Complete the following:
1. In the forum thread about the drop point knife, what steel was used for the knife?
2. Name every user who is shown as the author of a post in the forum thread about the drop point knife, counting each user once.
3. Reproduce the passage of the forum thread about the drop point knife that starts with "Me too! That" and continues through "the way around.".

Selected text:
--------------------------------------------------

# Drop Point in Buckeye



## NYWoodturner (May 26, 2015)

AEB-L Stainless Steel. 9" Overall. Blade 4.5". The handle is made from grey buckeye burl from Tom @manbuckwal. Im thinking a sheath in black is in order. C&C welcome.

Reactions: Like 5 | EyeCandy! 10 | Way Cool 9


----------



## Final Strut (May 26, 2015)

OOOO I like that one a lot.

Reactions: Thank You! 1


----------



## ripjack13 (May 26, 2015)

Me too! That is a sweet one Scott!!

Reactions: Thank You! 1


----------



## Kevin (May 26, 2015)

Me three! You're really getting the hndle shaping down pat. Great job all the way around. 

I've never seen one, but I wonder what a sort of medium dark gray sheath would look like. Black would definitely work though.

Reactions: Thank You! 1


----------



## Mike1950 (May 26, 2015)

Nice- I second the grey or light charcoal. The pins and eyes go together.

Reactions: Thank You! 1 | Informative 1


----------



## kazuma78 (May 26, 2015)

Very nice Scott! I like the blade and handle shape of that knife. It looks really comfortable in hand!

Reactions: Thank You! 1


----------



## Molokai (May 26, 2015)

That is sharp. From design to execution. Hope i used the right words. Dont listen to them. Black with gray thread will be OK

Reactions: Thank You! 1


----------



## manbuckwal (May 26, 2015)

Sweet looking knife Scott, love the handle shape!!! Did you dye it grey, cuz i didn't lol, or were you referring to the natural grey/spalting process ? 


I will save this one for ya

Reactions: Like 1 | EyeCandy! 6


----------



## NYWoodturner (May 26, 2015)

manbuckwal said:


> Sweet looking knife Scott, love the handle shape!!! Did you dye it grey, cuz i didn't lol, or were you referring to the natural grey/spalting process ?
> 
> 
> I will save this one for ya
> ...

--------------------------------------------------

Supplied data:
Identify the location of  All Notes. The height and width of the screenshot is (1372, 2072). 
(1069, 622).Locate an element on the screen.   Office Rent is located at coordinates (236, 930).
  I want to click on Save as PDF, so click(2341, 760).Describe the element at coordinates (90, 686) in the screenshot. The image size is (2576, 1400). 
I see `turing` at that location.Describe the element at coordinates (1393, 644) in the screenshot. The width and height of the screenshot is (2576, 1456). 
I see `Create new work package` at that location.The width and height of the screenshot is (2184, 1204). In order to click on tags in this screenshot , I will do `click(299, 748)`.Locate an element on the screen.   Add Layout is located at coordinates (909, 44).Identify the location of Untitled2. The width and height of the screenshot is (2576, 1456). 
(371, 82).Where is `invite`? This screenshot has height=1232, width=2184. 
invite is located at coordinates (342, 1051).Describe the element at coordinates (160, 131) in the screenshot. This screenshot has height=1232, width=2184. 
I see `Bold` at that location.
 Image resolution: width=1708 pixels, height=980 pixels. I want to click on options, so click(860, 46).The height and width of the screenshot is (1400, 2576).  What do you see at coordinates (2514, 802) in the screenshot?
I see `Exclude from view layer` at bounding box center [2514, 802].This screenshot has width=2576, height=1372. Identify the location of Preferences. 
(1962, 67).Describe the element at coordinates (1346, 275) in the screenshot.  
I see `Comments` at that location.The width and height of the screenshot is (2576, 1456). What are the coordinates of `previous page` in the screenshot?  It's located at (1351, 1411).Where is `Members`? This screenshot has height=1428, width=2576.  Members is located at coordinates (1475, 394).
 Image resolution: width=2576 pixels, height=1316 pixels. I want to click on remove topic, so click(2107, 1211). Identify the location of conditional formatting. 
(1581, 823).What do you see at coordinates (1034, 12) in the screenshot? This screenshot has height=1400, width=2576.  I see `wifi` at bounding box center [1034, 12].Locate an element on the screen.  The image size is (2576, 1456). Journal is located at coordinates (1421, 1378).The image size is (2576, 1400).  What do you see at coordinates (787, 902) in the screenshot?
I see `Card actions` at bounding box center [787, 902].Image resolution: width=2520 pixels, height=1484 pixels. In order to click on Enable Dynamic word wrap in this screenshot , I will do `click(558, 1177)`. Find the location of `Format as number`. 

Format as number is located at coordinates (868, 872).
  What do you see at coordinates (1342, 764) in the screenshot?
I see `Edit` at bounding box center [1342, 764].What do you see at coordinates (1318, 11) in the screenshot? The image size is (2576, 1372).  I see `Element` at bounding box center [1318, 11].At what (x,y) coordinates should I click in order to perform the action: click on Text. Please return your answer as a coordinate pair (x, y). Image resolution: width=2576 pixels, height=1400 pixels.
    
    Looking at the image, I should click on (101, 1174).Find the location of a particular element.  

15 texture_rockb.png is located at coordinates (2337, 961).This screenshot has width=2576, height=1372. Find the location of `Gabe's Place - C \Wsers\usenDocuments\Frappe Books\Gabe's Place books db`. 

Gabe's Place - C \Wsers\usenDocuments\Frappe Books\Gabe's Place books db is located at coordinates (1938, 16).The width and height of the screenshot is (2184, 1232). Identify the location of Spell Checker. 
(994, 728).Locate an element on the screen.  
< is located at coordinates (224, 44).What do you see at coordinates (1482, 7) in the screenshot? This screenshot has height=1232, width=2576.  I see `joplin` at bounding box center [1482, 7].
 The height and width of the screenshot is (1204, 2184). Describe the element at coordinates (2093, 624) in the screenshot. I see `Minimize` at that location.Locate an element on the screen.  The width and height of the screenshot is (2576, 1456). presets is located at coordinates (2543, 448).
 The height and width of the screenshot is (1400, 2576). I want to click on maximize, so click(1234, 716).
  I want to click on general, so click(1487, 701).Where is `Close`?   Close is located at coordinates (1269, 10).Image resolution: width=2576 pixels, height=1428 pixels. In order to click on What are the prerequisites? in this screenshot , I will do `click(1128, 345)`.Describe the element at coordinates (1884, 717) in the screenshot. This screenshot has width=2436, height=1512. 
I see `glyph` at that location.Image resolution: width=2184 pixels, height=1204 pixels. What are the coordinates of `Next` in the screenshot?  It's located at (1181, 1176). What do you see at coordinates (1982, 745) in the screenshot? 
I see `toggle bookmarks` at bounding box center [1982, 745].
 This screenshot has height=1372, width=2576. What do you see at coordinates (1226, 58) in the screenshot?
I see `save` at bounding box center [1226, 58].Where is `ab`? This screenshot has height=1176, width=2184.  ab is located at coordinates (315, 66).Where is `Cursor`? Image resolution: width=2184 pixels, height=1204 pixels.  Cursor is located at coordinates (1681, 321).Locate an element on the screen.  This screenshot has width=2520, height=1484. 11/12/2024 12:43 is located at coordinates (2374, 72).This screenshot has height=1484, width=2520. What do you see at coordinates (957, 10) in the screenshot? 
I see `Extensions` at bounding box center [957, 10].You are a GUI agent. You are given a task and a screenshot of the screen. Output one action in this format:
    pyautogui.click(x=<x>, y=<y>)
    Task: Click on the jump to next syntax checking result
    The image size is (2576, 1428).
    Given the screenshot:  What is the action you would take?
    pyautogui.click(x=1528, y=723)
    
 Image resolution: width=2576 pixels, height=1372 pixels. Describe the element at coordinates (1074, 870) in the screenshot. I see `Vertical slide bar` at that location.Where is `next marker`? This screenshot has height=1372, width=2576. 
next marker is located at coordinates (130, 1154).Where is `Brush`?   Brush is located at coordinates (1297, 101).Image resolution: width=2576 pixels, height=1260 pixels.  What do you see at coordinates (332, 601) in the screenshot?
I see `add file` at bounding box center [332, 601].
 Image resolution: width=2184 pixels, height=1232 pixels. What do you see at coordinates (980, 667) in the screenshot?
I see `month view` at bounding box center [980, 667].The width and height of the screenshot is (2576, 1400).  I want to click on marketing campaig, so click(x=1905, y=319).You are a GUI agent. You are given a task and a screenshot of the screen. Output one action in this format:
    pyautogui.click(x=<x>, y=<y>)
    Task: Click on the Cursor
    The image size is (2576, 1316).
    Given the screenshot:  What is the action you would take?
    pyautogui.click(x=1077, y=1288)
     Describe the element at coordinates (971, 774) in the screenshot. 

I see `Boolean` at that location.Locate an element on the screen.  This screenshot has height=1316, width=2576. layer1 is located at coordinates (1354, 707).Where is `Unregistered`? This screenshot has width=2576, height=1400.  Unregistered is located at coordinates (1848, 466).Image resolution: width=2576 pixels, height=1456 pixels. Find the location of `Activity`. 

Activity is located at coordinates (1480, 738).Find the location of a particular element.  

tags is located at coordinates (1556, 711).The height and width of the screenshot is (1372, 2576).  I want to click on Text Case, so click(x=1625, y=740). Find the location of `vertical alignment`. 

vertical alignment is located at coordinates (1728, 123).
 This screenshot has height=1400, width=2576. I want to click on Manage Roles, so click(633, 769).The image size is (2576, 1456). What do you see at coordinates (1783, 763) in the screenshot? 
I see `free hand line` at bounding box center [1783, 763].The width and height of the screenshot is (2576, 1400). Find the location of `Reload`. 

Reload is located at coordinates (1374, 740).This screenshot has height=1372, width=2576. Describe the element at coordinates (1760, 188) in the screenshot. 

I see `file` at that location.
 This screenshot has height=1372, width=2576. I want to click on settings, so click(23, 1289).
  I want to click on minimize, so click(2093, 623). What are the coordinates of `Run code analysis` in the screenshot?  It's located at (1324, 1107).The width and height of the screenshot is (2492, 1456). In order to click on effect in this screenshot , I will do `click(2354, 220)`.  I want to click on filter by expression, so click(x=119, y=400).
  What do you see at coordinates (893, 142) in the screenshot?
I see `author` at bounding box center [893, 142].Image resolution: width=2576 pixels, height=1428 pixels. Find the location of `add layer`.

--------------------------------------------------

Answer list:
1. AEB-L Stainless Steel.

2. NYWoodturner, Final Strut, ripjack13, Kevin, Mike1950, kazuma78, Molokai, manbuckwal

3.
Me too! That is a sweet one Scott!!

Reactions: Thank You! 1


----------



## Kevin (May 26, 2015)

Me three! You're really getting the hndle shaping down pat. Great job all the way around.